Post-graduate Department of Pharmacology & Therapeutics, Govt. Medical College, Jammu (J&K) India - 180001, India
V R Tandon
Post-graduate Department of Pharmacology & Therapeutics, Govt. Medical College, Jammu (J&K) India - 180001
Source of Support: None, Conflict of Interest: None
|How to cite this article:|
Tandon V R. Is enalapril and losartan combination irrational?. Indian J Pharmacol 2006;38:295-6
I read with great interest the editorial by C.S. Gautam and S. Aditya, which appeared in the Indian Journal of Pharmacology in June 2006 (vol, 38(3):167-70). A very important topic was addressed in the editorial, and I compliment the authors on this. On the other hand, I felt confused when I found Enalapril + Losartan in the list of irrational fixed dose combinations. I agree with the authors that combining the two drugs affecting the same pathway is irrational as it does not add to its efficacy, but I am not sure whether this combination should be categorised as irrational or as rational. The results of ongoing research may answer this question in future.

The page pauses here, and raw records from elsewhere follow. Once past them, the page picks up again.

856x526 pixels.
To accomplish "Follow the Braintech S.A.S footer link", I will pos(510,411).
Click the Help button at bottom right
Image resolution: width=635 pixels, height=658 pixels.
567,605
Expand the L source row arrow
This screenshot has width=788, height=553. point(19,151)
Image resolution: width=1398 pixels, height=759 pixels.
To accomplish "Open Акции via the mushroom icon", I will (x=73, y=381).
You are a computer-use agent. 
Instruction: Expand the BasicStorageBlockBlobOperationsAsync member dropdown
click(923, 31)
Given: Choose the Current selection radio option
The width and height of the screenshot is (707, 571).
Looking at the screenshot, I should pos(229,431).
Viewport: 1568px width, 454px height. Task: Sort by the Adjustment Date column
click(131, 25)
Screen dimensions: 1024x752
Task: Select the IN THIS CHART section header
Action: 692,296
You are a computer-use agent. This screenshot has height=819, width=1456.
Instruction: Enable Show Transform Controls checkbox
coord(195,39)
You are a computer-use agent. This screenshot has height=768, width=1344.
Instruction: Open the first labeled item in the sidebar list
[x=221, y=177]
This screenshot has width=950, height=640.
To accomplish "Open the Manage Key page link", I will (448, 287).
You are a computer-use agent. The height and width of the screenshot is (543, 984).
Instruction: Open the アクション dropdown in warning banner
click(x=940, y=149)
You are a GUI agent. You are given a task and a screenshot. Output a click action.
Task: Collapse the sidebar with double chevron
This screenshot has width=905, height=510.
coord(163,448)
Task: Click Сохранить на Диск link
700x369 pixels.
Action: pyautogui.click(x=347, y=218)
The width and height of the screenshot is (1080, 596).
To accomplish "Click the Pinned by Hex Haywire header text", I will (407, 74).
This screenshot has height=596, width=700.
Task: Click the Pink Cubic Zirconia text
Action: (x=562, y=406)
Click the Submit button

Apparently this combination may appear irrational, but actually rationality does exist for combining these two drugs.
l From a physiological point of view, the general mechanism of action of both angiotensin-converting enzyme inhibitor and AT 1 receptor antagonist is the same, i.e., inhibition of the rennin-angiotensin system. Their sites of action are, however, different and, therefore, differences exist in their intrinsic mechanisms of action. Angiotensin converting enzyme inhibitor acts by blocking conversion of angiotensin I to angiotensin II, while angiotensin receptor blockers act at terminal receptor level.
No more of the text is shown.